::: Input for this task :::

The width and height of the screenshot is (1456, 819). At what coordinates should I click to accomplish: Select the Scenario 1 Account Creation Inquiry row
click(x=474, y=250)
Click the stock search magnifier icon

:::
::: Input for this task :::

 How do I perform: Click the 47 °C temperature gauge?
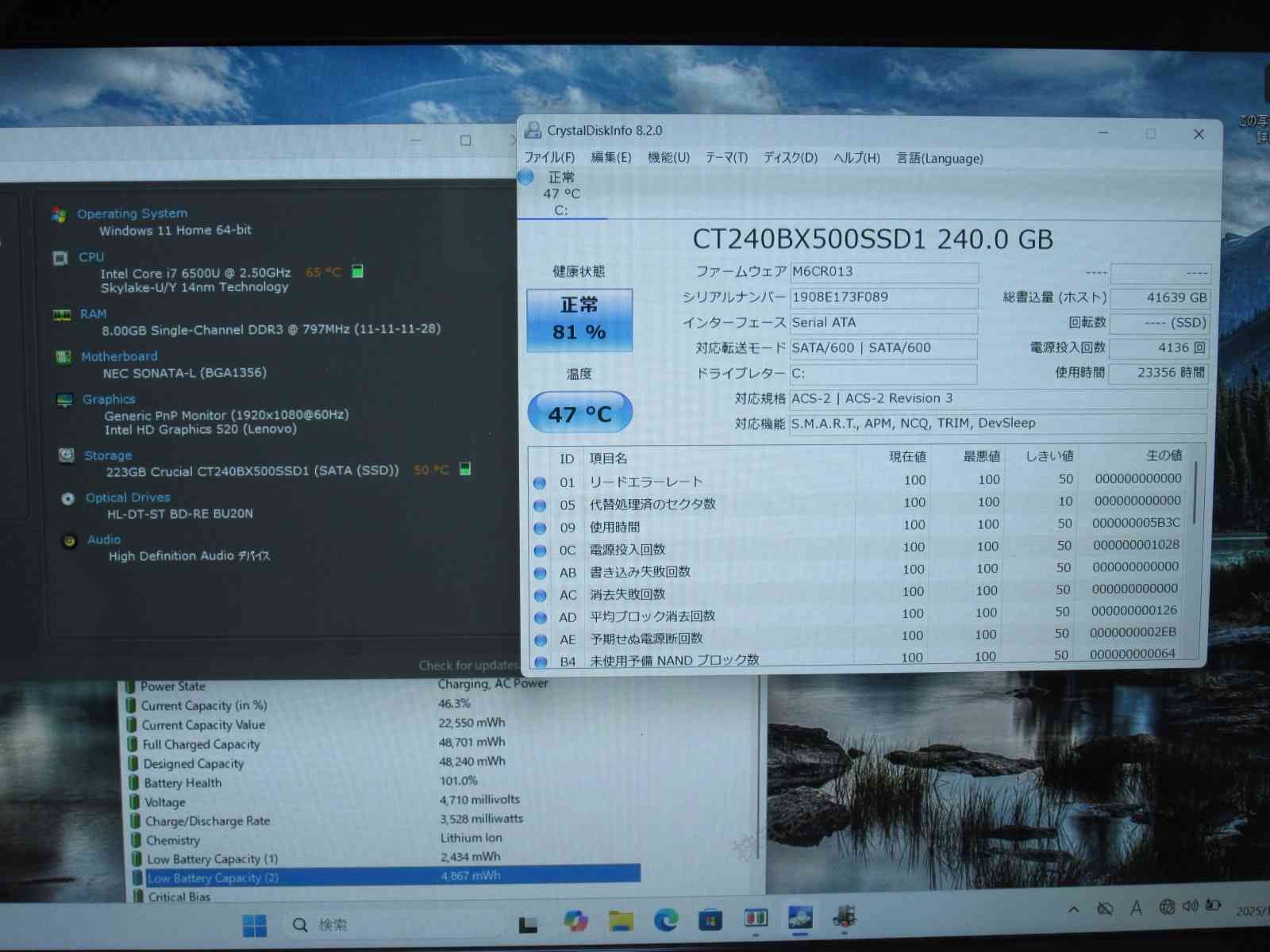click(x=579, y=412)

:::
::: Input for this task :::

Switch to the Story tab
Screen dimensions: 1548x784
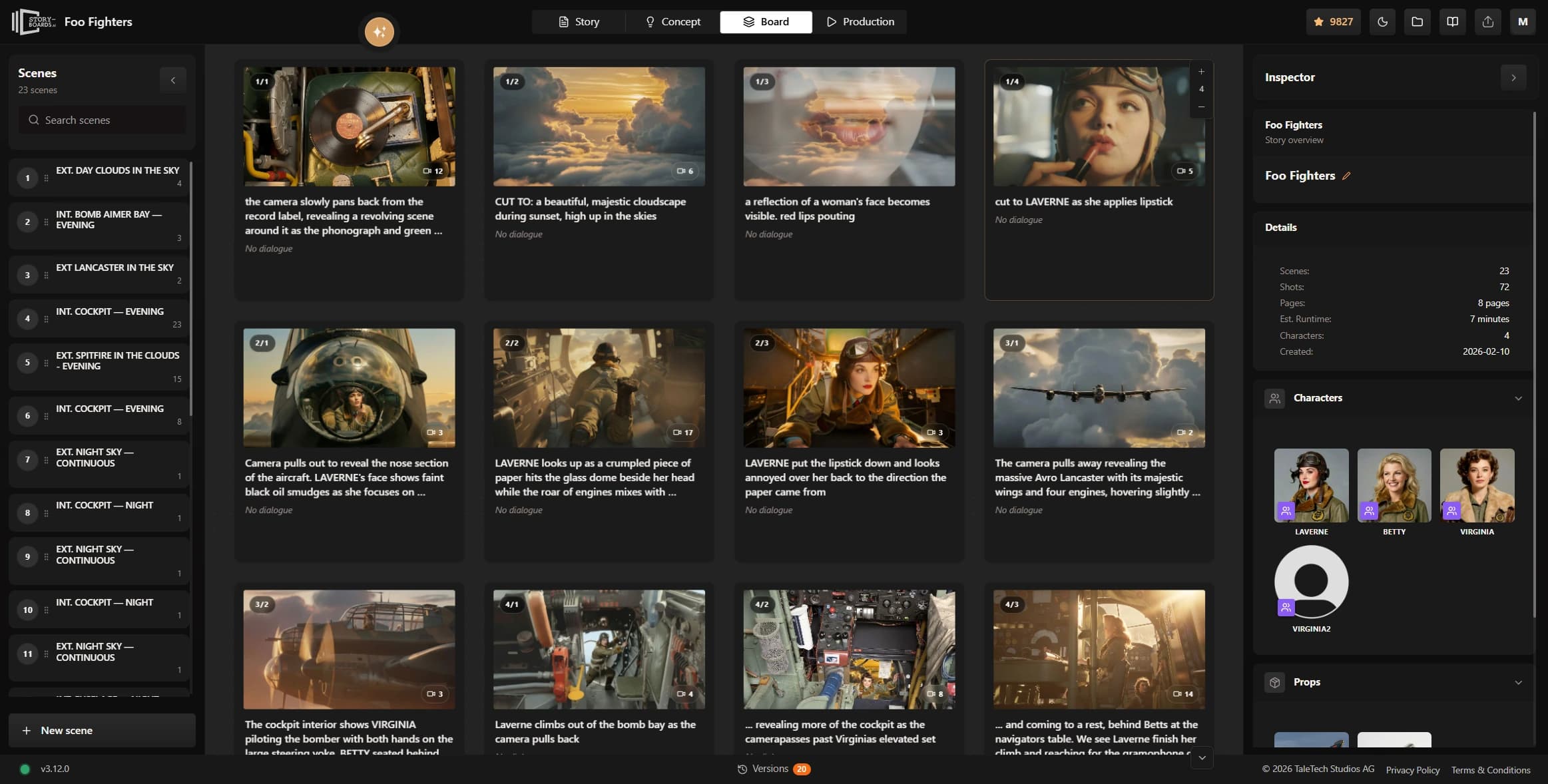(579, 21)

:::

__Exercise__: Among the entries above, the lines between the ones containing "The width and" and "Click the stock search magnifier icon", inclusive, are to be transcribed exactly. No other line is to be given.

__Expected answer__:
The width and height of the screenshot is (1456, 819). At what coordinates should I click to accomplish: Select the Scenario 1 Account Creation Inquiry row
click(x=474, y=250)
Click the stock search magnifier icon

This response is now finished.